*What you are asked to do*
Start at the line in the entries below that contains "422x237 pixels.", stop at the line that contains "The height and width of the screenshot is (570, 1106).", and output exactly the lines in that span, both ends included.

+ + + +

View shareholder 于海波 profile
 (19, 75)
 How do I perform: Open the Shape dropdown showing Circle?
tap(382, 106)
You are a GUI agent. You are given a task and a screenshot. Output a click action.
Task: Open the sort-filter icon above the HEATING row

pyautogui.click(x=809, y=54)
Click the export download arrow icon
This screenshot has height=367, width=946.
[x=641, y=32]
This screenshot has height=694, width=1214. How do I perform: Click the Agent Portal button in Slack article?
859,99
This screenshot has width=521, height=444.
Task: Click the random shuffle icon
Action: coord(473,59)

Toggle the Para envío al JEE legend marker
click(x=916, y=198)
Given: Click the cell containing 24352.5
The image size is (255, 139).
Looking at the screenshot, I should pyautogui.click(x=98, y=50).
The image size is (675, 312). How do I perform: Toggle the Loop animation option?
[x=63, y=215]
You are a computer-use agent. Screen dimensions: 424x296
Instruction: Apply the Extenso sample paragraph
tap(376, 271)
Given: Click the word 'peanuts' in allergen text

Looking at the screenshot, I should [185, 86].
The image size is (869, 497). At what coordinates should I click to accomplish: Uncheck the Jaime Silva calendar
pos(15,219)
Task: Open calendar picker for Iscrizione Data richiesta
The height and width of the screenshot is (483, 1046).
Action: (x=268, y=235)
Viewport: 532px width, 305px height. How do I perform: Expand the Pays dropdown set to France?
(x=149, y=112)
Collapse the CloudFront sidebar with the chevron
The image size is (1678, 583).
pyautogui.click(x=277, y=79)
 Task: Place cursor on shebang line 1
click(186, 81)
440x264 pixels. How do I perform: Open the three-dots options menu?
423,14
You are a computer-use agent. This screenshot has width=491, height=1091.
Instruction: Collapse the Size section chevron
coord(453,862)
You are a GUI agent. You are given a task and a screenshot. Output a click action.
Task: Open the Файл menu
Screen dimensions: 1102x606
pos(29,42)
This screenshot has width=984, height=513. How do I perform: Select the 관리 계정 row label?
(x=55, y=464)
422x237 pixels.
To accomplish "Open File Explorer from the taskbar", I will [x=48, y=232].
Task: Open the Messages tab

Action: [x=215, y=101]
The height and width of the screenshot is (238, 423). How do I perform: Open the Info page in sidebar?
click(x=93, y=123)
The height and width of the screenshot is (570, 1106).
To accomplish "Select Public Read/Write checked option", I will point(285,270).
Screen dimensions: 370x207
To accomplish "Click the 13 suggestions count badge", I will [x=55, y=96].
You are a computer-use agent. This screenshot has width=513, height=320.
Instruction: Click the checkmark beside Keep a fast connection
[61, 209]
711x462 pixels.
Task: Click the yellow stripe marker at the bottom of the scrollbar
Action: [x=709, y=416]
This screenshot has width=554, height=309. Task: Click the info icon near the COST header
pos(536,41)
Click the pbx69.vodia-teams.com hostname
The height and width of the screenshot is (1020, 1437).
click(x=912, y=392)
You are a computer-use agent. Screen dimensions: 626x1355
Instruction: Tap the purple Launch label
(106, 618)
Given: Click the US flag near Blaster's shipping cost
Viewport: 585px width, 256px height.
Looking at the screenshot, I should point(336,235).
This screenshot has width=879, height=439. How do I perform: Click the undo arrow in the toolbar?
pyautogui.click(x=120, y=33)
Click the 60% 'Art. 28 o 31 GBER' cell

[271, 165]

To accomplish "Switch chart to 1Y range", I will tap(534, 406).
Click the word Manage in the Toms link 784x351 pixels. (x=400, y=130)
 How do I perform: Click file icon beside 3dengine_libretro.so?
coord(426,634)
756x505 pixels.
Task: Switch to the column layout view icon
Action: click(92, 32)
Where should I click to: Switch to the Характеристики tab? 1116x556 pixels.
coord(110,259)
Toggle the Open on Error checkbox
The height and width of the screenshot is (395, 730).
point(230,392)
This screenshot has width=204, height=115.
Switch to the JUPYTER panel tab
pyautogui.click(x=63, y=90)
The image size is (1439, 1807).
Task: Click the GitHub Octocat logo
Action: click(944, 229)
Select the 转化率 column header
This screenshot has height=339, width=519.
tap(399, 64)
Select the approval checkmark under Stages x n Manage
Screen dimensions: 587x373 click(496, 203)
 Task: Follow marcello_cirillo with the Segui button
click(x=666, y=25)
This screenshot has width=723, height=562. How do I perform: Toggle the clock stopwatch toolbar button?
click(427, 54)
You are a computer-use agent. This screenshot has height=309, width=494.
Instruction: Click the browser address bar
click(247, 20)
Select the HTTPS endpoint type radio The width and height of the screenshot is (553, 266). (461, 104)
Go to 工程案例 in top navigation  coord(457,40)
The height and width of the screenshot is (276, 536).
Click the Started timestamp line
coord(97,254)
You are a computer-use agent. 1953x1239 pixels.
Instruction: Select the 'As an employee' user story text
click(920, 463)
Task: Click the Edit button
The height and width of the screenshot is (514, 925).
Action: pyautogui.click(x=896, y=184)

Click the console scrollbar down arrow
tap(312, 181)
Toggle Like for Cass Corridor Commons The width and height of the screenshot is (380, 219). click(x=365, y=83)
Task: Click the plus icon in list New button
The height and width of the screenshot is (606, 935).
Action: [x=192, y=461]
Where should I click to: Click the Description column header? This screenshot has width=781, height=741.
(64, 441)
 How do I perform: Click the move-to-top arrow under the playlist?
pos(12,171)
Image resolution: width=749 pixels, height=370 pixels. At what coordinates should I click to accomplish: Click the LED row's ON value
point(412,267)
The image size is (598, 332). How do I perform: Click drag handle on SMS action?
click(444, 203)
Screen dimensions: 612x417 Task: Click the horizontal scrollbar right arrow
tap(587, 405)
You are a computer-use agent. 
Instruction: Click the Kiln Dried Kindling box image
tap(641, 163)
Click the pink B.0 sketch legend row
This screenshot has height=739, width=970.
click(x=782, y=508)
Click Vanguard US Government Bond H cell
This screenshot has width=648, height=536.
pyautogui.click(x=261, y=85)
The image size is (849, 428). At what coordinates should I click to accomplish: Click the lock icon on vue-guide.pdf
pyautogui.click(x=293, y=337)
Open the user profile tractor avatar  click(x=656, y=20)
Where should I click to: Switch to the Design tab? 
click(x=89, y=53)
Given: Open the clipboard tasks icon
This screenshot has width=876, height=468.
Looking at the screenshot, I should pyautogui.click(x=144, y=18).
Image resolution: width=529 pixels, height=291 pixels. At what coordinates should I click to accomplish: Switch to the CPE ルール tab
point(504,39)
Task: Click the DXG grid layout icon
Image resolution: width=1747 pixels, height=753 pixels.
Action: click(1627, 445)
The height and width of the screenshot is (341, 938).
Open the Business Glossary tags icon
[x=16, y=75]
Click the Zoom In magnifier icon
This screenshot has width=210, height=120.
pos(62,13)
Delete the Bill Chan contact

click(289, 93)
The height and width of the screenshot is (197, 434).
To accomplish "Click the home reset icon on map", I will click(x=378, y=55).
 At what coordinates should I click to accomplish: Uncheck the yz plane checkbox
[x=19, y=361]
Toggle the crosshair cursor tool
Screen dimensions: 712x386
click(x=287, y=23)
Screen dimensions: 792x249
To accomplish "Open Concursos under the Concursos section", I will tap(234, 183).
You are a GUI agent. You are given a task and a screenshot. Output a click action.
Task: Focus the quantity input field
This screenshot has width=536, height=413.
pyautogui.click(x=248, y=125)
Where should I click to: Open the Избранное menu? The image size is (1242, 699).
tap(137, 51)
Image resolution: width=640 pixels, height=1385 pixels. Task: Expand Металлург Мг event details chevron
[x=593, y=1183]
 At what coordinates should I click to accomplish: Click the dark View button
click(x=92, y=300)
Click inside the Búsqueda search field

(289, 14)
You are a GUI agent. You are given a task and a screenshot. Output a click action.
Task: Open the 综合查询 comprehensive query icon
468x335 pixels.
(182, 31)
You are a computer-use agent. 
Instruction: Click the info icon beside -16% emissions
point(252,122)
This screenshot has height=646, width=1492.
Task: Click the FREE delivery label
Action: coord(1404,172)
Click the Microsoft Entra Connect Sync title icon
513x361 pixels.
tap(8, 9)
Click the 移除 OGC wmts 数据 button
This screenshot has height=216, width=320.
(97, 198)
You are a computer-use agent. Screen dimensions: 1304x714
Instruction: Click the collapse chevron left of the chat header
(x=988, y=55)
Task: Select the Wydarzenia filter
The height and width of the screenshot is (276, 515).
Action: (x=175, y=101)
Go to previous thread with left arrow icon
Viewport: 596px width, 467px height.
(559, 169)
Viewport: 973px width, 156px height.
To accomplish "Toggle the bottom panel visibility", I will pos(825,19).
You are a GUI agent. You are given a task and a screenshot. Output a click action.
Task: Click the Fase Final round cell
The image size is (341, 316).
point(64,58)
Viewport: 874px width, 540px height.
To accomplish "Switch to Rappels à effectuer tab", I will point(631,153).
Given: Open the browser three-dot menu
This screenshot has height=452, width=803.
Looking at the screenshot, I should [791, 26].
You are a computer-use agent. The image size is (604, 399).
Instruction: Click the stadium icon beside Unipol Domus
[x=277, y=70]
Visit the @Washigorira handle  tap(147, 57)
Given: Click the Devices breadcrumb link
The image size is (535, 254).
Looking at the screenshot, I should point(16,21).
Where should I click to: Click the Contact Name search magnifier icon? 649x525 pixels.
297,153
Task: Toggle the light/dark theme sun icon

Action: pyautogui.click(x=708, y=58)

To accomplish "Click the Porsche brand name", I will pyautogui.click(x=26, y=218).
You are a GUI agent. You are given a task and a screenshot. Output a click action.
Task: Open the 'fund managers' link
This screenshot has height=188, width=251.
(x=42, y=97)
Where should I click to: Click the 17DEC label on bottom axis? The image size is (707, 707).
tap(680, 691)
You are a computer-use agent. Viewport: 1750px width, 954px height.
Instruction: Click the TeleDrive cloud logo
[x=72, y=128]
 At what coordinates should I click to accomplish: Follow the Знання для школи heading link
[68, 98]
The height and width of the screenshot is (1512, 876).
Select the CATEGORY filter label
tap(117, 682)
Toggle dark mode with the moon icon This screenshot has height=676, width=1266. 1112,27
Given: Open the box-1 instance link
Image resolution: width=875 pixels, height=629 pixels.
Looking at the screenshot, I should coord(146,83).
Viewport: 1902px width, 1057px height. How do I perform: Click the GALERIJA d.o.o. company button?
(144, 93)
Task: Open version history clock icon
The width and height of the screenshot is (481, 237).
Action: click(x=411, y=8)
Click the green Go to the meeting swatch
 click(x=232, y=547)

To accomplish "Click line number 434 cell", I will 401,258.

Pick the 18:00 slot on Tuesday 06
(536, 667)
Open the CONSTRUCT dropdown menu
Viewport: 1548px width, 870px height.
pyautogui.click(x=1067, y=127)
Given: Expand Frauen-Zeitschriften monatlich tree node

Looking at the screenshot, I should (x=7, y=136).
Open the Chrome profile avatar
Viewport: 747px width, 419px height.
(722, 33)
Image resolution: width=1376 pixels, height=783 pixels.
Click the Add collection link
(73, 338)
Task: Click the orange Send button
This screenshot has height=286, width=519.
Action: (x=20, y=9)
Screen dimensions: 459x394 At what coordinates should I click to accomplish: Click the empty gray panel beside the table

+ + + +

*Task solution*
422x237 pixels.
To accomplish "Open File Explorer from the taskbar", I will [x=48, y=232].
Task: Open the Messages tab

Action: [x=215, y=101]
The height and width of the screenshot is (238, 423). How do I perform: Open the Info page in sidebar?
click(x=93, y=123)
The height and width of the screenshot is (570, 1106).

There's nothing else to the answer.